Hi Bastien,
On Wed, Aug 7, 2024 at 11:39 AM Bastien Nocera <hadess@xxxxxxxxxx> wrote:
>
> On Tue, 2024-08-06 at 15:08 -0400, Luiz Augusto von Dentz wrote:
> > Hi Bastien,
> >
> > On Mon, Aug 5, 2024 at 10:09 AM Bastien Nocera <hadess@xxxxxxxxxx>
> > wrote:
> > >
> > > uuid_to_le() returns one of the possible values from bt_uuid_len().

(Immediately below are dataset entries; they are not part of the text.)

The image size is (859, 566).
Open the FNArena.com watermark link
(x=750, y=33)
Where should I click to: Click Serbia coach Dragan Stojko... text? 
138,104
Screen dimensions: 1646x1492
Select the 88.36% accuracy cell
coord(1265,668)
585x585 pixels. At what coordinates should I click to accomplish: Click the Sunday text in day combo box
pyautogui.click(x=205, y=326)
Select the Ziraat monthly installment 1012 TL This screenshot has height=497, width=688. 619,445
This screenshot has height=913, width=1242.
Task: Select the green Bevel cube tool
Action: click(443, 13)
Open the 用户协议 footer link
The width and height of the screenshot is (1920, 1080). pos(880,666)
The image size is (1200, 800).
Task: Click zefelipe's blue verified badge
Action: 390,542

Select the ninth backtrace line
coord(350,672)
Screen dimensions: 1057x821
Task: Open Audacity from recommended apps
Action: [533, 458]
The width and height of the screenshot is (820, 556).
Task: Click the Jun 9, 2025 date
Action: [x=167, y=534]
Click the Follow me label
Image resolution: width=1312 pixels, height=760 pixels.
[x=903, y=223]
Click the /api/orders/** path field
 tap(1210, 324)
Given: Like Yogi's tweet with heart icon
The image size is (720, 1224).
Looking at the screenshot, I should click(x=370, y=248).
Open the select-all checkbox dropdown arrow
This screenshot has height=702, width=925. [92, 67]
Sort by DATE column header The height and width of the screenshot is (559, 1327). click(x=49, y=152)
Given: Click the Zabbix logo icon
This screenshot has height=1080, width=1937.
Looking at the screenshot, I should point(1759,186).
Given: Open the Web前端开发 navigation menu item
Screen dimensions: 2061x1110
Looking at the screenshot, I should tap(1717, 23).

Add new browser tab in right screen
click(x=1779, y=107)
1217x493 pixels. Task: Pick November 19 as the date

> > > bt_uuid_len() returns "type / 8".
> > > type is a value between 0 and 128, but could be something else
> > > depending on the validity of the UUID that's parsed. So an invalid
> > > value of type between 128 and 256 would trigger an overrun.
> > >
> > > Add a check to make sure that an invalid type isn't used to
> > > calculate
> > > the length.
> > >
> > > Error: OVERRUN (CWE-119): [#def6] [important]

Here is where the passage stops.